### YOUR INSTRUCTIONS
Could the lines from the one with "Where should I click to: Select Google" through the end of the listing be restated exactly, with nothing else included?

### MATERIAL PROVIDED
◆ ◆ ◆ ◆ ◆

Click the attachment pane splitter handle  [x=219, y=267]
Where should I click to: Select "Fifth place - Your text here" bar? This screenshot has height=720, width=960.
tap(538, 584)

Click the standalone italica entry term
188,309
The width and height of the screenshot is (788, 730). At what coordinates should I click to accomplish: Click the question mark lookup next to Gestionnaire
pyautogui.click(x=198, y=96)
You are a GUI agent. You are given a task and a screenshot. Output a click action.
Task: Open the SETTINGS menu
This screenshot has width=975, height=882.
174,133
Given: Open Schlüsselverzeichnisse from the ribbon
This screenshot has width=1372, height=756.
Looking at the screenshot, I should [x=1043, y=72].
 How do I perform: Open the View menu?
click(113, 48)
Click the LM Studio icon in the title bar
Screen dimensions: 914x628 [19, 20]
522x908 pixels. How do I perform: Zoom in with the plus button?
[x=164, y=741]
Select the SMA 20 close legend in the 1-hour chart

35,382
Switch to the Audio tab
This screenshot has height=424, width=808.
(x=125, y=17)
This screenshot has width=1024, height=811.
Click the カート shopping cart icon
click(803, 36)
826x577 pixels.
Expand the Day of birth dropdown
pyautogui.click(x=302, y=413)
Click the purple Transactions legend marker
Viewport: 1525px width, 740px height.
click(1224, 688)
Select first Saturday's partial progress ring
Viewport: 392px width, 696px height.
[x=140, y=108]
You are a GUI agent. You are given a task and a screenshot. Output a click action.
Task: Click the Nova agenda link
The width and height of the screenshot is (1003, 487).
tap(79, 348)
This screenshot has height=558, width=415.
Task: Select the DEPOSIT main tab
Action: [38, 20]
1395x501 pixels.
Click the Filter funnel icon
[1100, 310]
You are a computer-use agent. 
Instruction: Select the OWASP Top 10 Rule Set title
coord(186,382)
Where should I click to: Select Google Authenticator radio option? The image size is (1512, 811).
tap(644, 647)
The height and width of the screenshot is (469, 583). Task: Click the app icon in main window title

◆ ◆ ◆ ◆ ◆

### RESPONSE
Where should I click to: Select Google Authenticator radio option? The image size is (1512, 811).
tap(644, 647)
The height and width of the screenshot is (469, 583). Task: Click the app icon in main window title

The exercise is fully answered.